THE DATA –
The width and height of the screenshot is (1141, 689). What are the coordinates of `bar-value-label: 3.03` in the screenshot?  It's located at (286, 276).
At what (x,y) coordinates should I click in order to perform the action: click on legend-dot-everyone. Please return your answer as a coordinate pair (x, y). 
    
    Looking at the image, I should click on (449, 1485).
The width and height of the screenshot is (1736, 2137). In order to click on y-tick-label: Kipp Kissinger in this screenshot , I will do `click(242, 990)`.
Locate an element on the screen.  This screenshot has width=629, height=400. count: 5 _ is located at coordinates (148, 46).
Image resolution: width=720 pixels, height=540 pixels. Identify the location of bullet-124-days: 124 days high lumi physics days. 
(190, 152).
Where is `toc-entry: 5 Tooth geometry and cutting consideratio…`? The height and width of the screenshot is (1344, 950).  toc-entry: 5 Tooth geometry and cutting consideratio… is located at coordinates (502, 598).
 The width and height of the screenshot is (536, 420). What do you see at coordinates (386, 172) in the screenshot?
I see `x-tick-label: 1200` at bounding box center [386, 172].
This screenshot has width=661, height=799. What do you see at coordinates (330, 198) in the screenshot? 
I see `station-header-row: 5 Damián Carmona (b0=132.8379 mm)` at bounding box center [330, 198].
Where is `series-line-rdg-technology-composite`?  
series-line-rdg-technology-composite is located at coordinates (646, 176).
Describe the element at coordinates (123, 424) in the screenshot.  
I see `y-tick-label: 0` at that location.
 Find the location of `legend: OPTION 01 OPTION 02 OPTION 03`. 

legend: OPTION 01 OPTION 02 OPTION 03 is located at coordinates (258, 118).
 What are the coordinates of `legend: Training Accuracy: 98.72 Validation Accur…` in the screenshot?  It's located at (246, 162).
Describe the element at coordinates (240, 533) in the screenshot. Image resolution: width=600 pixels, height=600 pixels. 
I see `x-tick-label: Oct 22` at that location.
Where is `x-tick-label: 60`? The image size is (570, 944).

TRY IT –
Could you rewrite all the items above, replacing "Describe the element" with "Identify the element" and leaving everything else unchanged?

RESPONSE AREA –
The width and height of the screenshot is (1141, 689). What are the coordinates of `bar-value-label: 3.03` in the screenshot?  It's located at (286, 276).
At what (x,y) coordinates should I click in order to perform the action: click on legend-dot-everyone. Please return your answer as a coordinate pair (x, y). 
    
    Looking at the image, I should click on (449, 1485).
The width and height of the screenshot is (1736, 2137). In order to click on y-tick-label: Kipp Kissinger in this screenshot , I will do `click(242, 990)`.
Locate an element on the screen.  This screenshot has width=629, height=400. count: 5 _ is located at coordinates (148, 46).
Image resolution: width=720 pixels, height=540 pixels. Identify the location of bullet-124-days: 124 days high lumi physics days. 
(190, 152).
Where is `toc-entry: 5 Tooth geometry and cutting consideratio…`? The height and width of the screenshot is (1344, 950).  toc-entry: 5 Tooth geometry and cutting consideratio… is located at coordinates (502, 598).
 The width and height of the screenshot is (536, 420). What do you see at coordinates (386, 172) in the screenshot?
I see `x-tick-label: 1200` at bounding box center [386, 172].
This screenshot has width=661, height=799. What do you see at coordinates (330, 198) in the screenshot? 
I see `station-header-row: 5 Damián Carmona (b0=132.8379 mm)` at bounding box center [330, 198].
Where is `series-line-rdg-technology-composite`?  
series-line-rdg-technology-composite is located at coordinates (646, 176).
Identify the element at coordinates (123, 424) in the screenshot.  
I see `y-tick-label: 0` at that location.
 Find the location of `legend: OPTION 01 OPTION 02 OPTION 03`. 

legend: OPTION 01 OPTION 02 OPTION 03 is located at coordinates (258, 118).
 What are the coordinates of `legend: Training Accuracy: 98.72 Validation Accur…` in the screenshot?  It's located at (246, 162).
Identify the element at coordinates (240, 533) in the screenshot. Image resolution: width=600 pixels, height=600 pixels. 
I see `x-tick-label: Oct 22` at that location.
Where is `x-tick-label: 60`? The image size is (570, 944).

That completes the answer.